For release: 11/14/02
Release #: 02-289
Ludlow native appointed deputy director of Flight Projects at NASA's Marshall Space Flight Center
Twenty-year NASA veteran Tony Lavoie has been appointed deputy director of the Flight Projects Directorate at the Marshall Center. Lavoie will play a key role in the team responsible for managing scientific research aboard the International Space Station, continuing the science successes of the Chandra X-ray Observatory and pursuing advanced concepts such as space solar power and space elevators.
Photo: Lavoie (NASA/MSFC)

Ludlow native Tony Lavoie has been appointed deputy director of the Flight Projects Directorate at NASA's Marshall Space Flight Center in Huntsville, Ala.
Lavoie, who was born in Ludlow and graduated from Ludlow High School in 1977, will play a key role in the team responsible for piloting NASA's Chandra X-ray Observatory, managing scientific research aboard the International Space Station, maintaining and developing life support equipment, cargo carriers and new pressurized modules for the Space Station, and pursuing advanced projects such as space solar power and space elevators.
"I'm looking forward to the challenge of helping lead an organization with such a diverse charter - human space flight, scientific exploration, and turning exciting future concepts into reality," Lavoie said.
Lavoie most recently served as program manager of the Chandra X-ray Observatory, launched in July 1999. The Chandra Observatory, which orbits up to one-third of the way to the Moon, is the world's largest and most powerful X-ray telescope. In addition to quasars and stars, it allows astronomers to study other sources of X-rays such as black holes, colliding galaxies and stars.
He previously served as chief engineer for the Tethered Satellite System Project and chief of telescope and science instruments for the Chandra Chief Engineer office.

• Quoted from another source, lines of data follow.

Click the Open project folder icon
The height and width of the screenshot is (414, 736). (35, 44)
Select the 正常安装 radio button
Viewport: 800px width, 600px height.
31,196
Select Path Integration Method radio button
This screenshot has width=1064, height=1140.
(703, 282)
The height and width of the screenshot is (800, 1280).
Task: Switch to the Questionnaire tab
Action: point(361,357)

As deputy director of Flight Projects, Lavoie will remain a key player not only in the Chandra Observatory program, but several other major NASA programs, as well.
The Flight Projects Directorate manages all science research experiment operations aboard the International Space Station, the delivery and return of experiments, and payload training and payload safety programs for the Station crew and all ground personnel.
The Directorate oversees the construction and operations of the Multi Purpose Logistics Modules for carrying supplies aboard the Space Shuttle to and from the Station, design and construction of a new Station compartment with sleeping quarters for four crewmembers, and technical support for U.S.-supplied life support equipment currently onboard the Station.
Flight Projects engineers also are exploring collection of solar energy in space and transmitting it to Earth, orbiting spacecraft or other planets; a space elevator for transporting people, payloads and power between Earth and space; and new space industries based on the current Space Station technologies.
Lavoie, who joined the Marshall Center in 1982, has a bachelor's degree in aeronautics and astronautics from the Massachusetts Institute of Technology in Cambridge, Mass. He has received the NASA Outstanding Leadership Medal, NASA Exceptional Achievement Medal and numerous Group Achievement awards.